Case ID: f-appx_228/html/0970-02.html
Source: Caselaw Access Project
Author: {"author": "\n      PER CURIAM:", "license": "Public Domain", "url": "https://static.case.law/"}
Date Created: 2024-08-24T03:29:51.129683

I. Michael DYCIO, Plaintiff-Counter-Defendant-Appellant, v. PEACH STATE LABS, INC., Defendant-Counter-Claimant-Appellee.
    No. 06-16131
    Non-Argument Calendar.
    United States Court of Appeals, Eleventh Circuit.
    July 3, 2007.
    David Francis Guldenschuh, David F. Guldenschuh, PC, Rome, GA, for Plaintiff-Counter-Defendant-Appellant.
    Before ANDERSON, BARKETT and KRAVITCH, Circuit Judges.
   PER CURIAM:

I. Michael Dycio appeals the district court’s order granting summary judgment in favor of Peach State Labs, Inc, and denying his motion for partial summary judgment. After a thorough review of the record, we affirm.

Dycio filed a complaint against Peach State Labs, Inc. (“Peach State”) alleging breach of contract, fraud, and unjust enrichment in connection with an oral contract to sell Peach State’s products, including Novae A-CL. After Dycio made such sales from 1996 through 2003, Peach State notified Dycio that he would no longer be compensated for these sales. Dycio requested compensatory and punitive damages, as well as attorney’s fees and declaratory relief.
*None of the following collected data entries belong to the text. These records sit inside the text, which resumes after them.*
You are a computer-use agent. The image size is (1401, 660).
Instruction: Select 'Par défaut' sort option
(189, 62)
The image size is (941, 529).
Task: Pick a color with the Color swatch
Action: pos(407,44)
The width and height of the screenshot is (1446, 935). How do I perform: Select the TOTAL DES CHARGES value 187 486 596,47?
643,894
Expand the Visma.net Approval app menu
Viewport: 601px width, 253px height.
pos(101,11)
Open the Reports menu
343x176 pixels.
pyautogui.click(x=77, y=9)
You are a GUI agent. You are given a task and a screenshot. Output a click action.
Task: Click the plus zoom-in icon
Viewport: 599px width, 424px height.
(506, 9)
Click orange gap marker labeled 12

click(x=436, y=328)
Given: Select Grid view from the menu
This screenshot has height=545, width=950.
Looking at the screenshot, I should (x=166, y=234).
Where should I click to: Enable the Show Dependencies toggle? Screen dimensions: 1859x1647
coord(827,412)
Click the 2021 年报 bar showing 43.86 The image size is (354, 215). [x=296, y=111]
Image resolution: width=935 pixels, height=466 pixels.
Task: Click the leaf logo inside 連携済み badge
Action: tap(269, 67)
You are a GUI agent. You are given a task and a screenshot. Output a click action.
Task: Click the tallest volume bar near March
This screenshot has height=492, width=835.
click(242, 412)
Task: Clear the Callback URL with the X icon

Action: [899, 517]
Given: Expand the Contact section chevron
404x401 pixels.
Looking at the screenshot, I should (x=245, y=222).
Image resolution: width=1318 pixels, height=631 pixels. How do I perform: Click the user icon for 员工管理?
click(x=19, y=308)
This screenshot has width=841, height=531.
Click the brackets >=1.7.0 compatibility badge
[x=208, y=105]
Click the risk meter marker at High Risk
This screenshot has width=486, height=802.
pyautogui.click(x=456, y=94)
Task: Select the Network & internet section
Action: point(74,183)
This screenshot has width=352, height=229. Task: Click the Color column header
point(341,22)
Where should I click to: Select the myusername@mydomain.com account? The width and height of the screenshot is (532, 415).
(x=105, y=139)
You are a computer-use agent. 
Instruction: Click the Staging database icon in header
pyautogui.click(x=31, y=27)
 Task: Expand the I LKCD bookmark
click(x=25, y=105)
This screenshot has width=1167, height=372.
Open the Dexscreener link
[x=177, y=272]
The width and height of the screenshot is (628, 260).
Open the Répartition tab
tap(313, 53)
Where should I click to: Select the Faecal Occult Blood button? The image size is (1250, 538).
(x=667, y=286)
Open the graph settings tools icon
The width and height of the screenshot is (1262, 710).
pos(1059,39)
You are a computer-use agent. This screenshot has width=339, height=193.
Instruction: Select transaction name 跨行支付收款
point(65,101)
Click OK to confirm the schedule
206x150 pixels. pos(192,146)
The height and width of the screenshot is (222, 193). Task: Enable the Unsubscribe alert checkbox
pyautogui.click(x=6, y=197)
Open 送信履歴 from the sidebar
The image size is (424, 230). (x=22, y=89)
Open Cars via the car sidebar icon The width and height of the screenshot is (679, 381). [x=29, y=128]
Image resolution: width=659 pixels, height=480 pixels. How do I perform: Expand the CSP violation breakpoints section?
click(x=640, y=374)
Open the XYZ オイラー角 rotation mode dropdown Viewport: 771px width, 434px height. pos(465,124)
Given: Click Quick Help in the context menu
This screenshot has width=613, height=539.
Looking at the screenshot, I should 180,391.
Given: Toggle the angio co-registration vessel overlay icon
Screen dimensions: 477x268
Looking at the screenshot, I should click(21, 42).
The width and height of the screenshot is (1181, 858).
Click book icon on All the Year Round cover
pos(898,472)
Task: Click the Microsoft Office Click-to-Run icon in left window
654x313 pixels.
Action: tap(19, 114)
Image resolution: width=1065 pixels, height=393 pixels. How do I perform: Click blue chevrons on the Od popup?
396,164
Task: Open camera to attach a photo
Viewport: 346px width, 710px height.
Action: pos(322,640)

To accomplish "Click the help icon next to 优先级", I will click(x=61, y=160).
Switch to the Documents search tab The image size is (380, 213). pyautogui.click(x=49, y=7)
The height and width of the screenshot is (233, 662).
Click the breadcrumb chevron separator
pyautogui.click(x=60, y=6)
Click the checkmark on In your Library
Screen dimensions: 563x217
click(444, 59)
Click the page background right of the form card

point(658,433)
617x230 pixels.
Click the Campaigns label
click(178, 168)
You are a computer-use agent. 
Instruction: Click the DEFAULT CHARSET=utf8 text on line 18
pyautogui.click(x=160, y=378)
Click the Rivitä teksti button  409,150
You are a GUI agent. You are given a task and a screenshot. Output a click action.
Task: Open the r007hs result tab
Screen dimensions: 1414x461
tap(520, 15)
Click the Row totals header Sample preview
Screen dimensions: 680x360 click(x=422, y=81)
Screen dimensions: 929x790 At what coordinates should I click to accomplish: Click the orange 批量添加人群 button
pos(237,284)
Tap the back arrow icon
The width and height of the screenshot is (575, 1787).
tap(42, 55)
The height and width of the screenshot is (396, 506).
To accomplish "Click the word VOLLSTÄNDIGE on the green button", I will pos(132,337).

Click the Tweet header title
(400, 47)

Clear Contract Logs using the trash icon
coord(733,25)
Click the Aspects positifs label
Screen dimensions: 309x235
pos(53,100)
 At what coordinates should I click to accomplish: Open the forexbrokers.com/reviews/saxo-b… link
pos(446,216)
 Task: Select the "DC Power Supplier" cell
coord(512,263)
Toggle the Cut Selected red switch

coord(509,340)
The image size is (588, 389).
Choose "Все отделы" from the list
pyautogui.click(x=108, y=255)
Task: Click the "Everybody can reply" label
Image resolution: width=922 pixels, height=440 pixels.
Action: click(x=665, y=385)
Peach State answered the complaint, and moved for summary judgment. According to Peach State, oral contracts for an indefinite period were terminable at will and unenforceable and the claims were barred by the Statute of Frauds. Dycio also moved for summary judgment on the breach-of-contract claim and the request for declaratory judgment.

The court granted Peach State’s motion for summary judgment and denied Dycio’s motion for partial summary judgment, concluding that an oral agreement for an indefinite period of time was an unenforceable contract and Dycio’s employment was terminable at will. The court also found that, even if the contract was for a definite time, it was barred by the Statute of Frauds because it had not been reduced to writing, and that Dycio’s past performance was not sufficient to remove the agreement from the Statute of Frauds. Addressing the fraud and unjust enrichment claims, the court determined that oral promises were unenforceable by at-will employees and could not be the basis for a fraud or other tort claim, and any claim of unjust enrichment was speculative.

Dycio now appeals, alleging that the court erred by granting summary judgment in favor of Peach State and by ignoring precedent.

We review a district court’s grant of summary judgment de novo, viewing the evidence in the light most favorable to the party opposing the motion. Skrtich v. Thornton, 280 F.3d 1295, 1299 (11th Cir.2002).

After a review, we affirm for the reasons given in the district court’s thorough order dated October 27, 2006.

AFFIRMED. 
      
      . Peach State originally filed a counter claim. By agreement of the parties, the court voluntarily dismissed the counter claim, as well as one of the counts in Dycio's complaint.
     
      
      . The precedent to which Dycio cites is Miami Valley Fruit Farm, Inc. v. Southern Orchard Supply, Co., 214 Ga.App. 624, 448 S.E.2d 482 (1994). That case, however, is inapplicable to the facts of the instant case, as the period of employment in Miami Valley was not indefinite and could be defined by the economic life of the trees. In contrast, in the instant case, there was no such defining period of time.